■ WORK TO BE COMPLETED ■
Put the records into a JSON list of strings, one string per line, starting with the line that contains "Where should I click to: Tap the title" and going on through the line that contains "pos(170,489)". Leave out any blank lines.

■ DATA SHOWN ■
— start —

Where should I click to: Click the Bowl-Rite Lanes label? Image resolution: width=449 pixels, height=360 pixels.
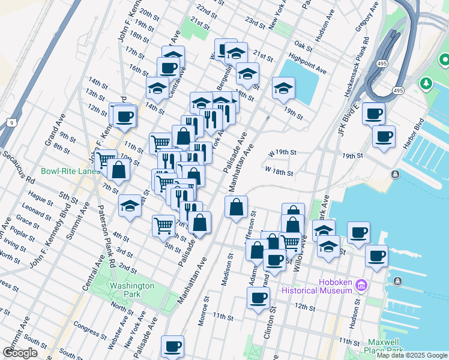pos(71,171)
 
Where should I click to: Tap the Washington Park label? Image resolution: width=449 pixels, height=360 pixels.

— end —
— start —

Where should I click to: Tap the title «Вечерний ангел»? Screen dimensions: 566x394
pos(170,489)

— end —
— start —

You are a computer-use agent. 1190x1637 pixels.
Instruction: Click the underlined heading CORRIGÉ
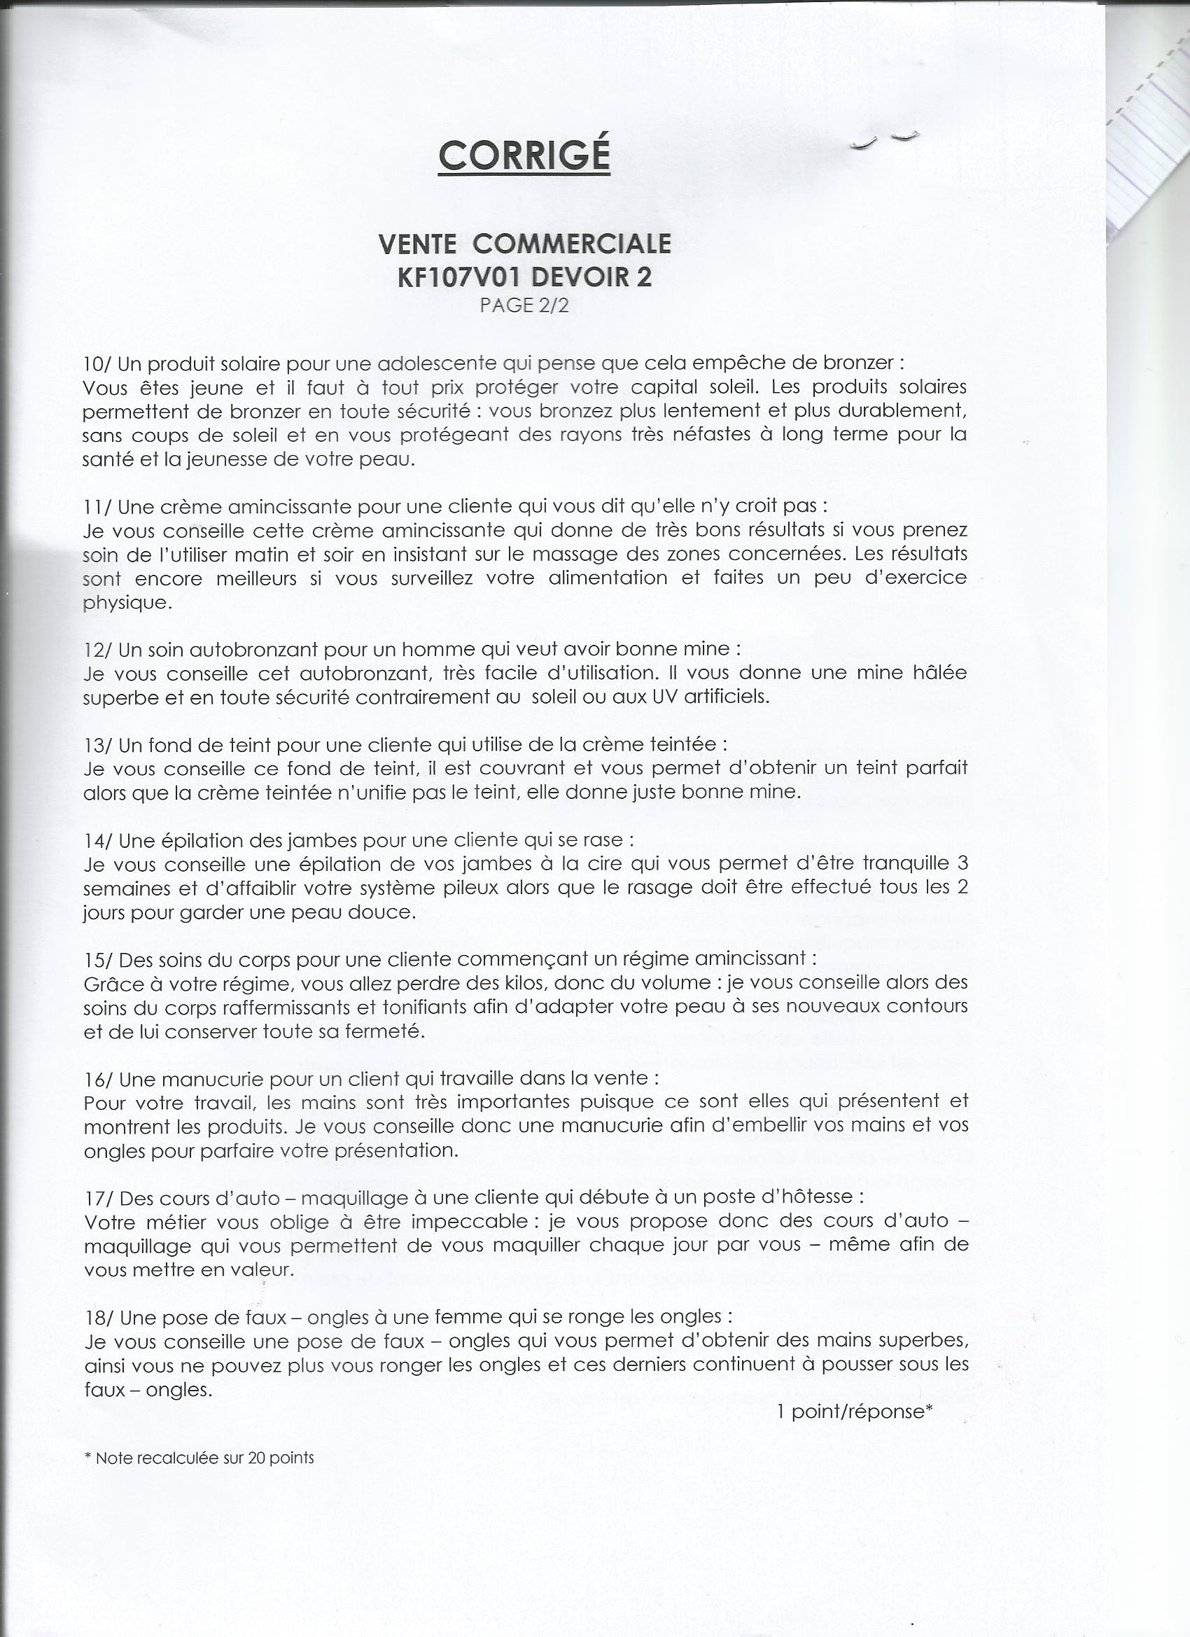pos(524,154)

— end —

■ RESPONSE TO THIS TASK ■
[
  "Where should I click to: Tap the title «Вечерний ангел»? Screen dimensions: 566x394",
  "pos(170,489)"
]